Back-testing trading strategies is something traders should do when building trading systems. A strategy usually starts with an impression that is coded into a formula. Back-testing that formula will demonstrate the viability of the initial idea. The goal for back-testing is to gauge the effectiveness of your idea. Here are a few tips about retrieving realistic results.
Stay away from over optimization. Optimizing data is manipulating the indicators within the strategy to gain the best results for the time period being tested. Optimizing could also be testing a specific strategy on specific equities .
Don’t kid yourself and test your long strategy on only a screaming bull market and then conclude that your method is the best ever invented. Be practical.

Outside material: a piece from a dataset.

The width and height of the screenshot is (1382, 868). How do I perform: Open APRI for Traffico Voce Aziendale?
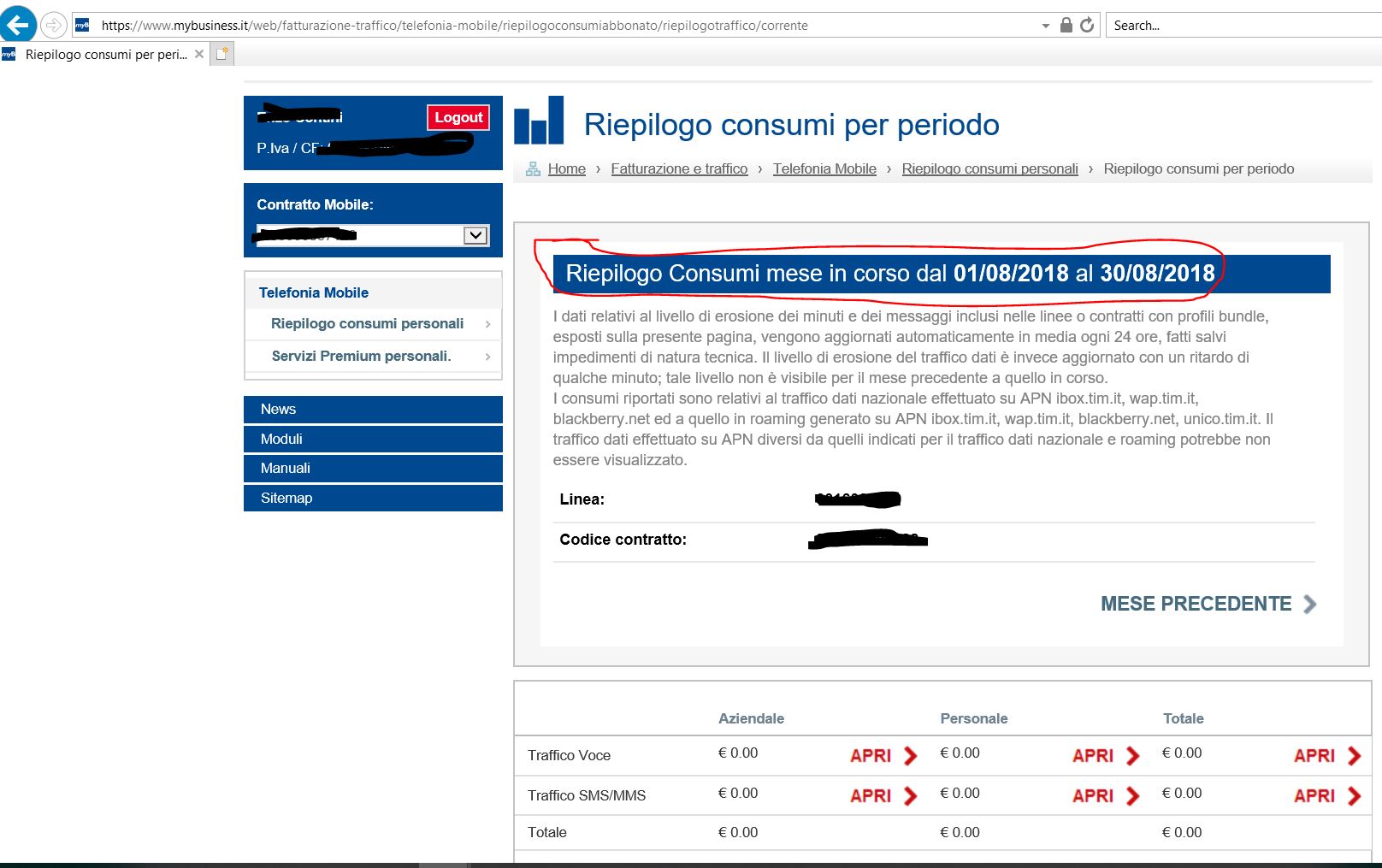883,756
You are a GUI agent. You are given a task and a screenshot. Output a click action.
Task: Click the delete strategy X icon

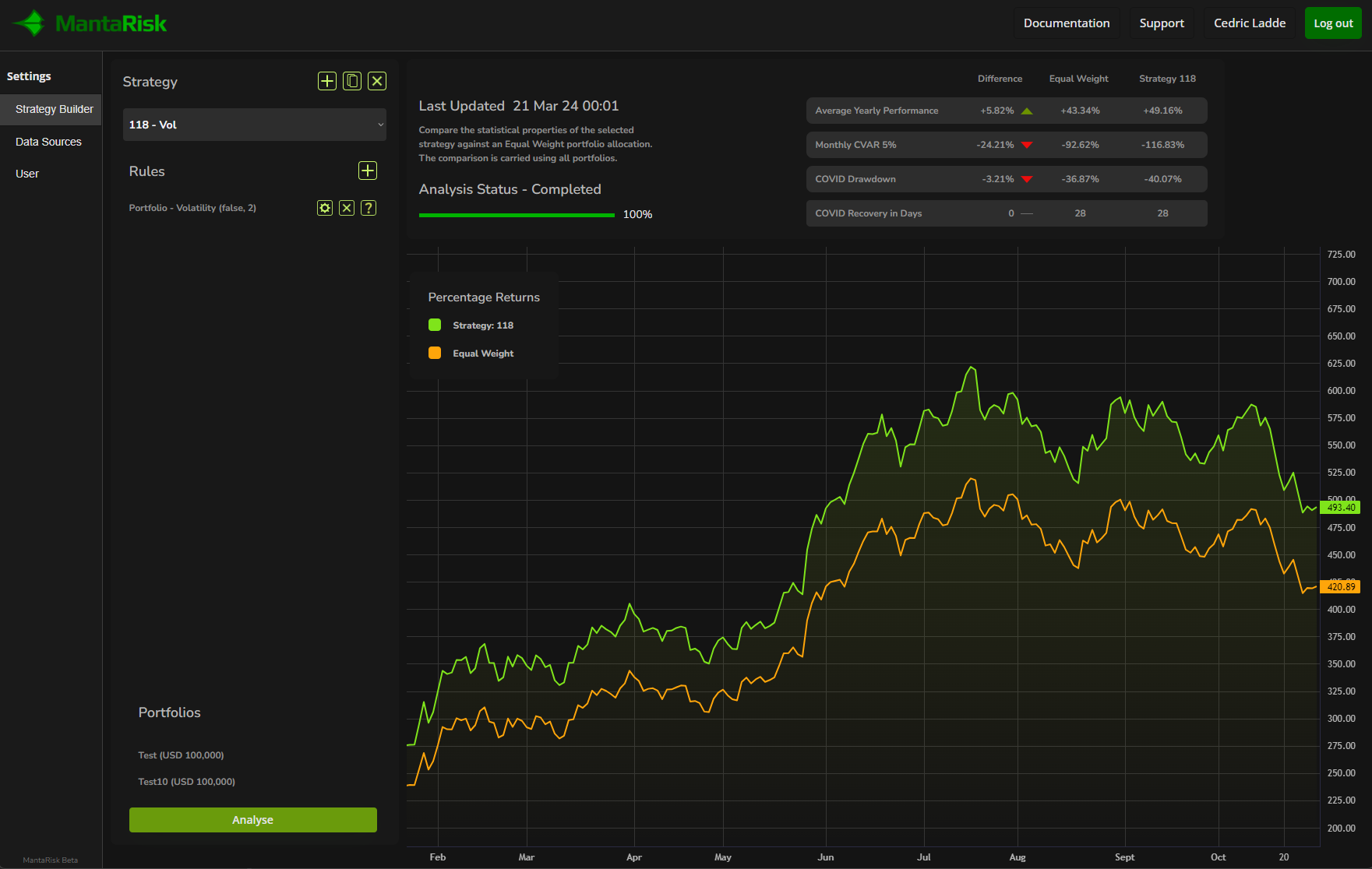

Test over many time frames. Try your strategy every year for the last 5 years and average the results. During that 5 year period is likely found a down market or a long period of consolidation — that will put a little realism into the results.
Back-test the strategy over a broad index of stocks — for example, the Russell 3000 contains 98% of the US equity market and is a good index to use for testing.
You don’t necessarily need a big winning percentage for success — watch the profit and loss ratio. I’ve seen some strategies have a 40% winning average and be extremely profitable. The reason — the losses are small compared to the gains.
Building and back-testing trading strategies isn’t for everyone. Often it’s easier to subscribe to a system that will provide nightly buy and sell signals. It all depends on how much time you want to devoteto trading.
For nerdy people like me it’s enjoyable to test an idea — usually something I’ve seen on a chart. Most of the time my brilliant ideas don’t produce, but how would I know if I didn’t back-test them?